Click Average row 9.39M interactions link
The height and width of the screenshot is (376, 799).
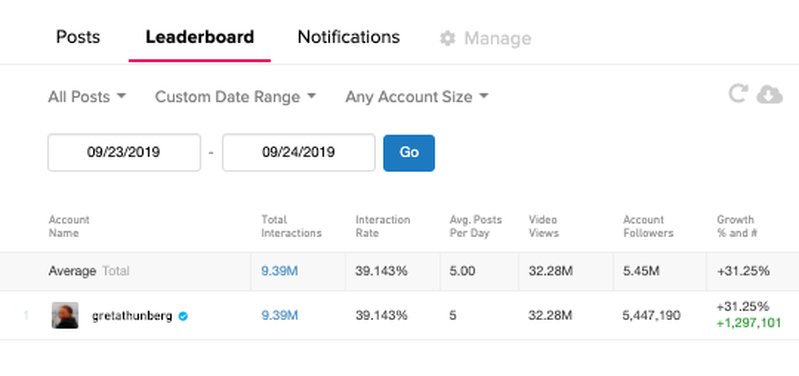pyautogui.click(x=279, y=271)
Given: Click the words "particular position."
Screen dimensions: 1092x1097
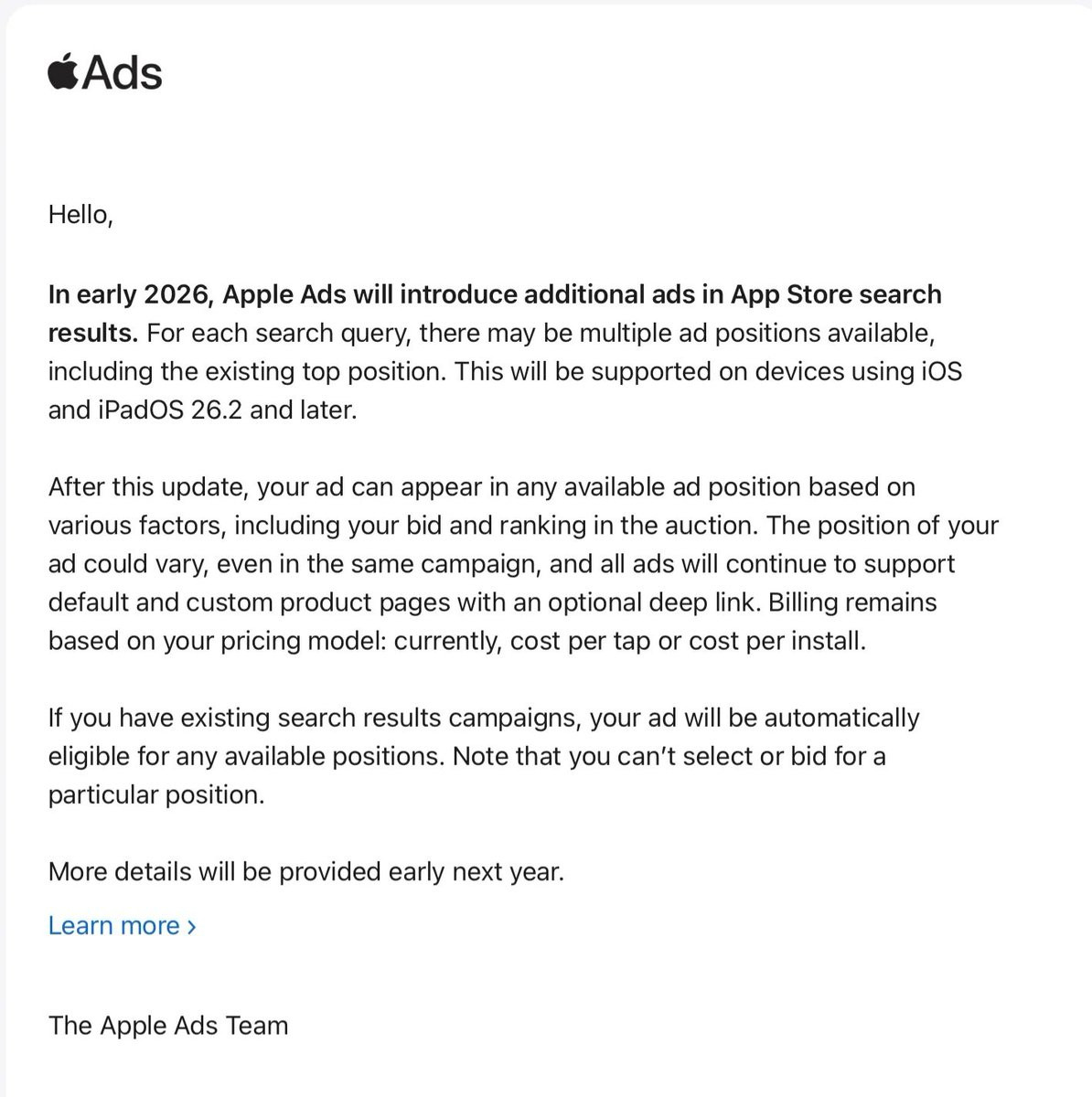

********************

An exact copy is needed of the lines running from the one with "The height and" through the end of the data above, and of those lines only, without pictures.

The height and width of the screenshot is (376, 799).
pyautogui.click(x=279, y=271)
Given: Click the words "particular position."
Screen dimensions: 1092x1097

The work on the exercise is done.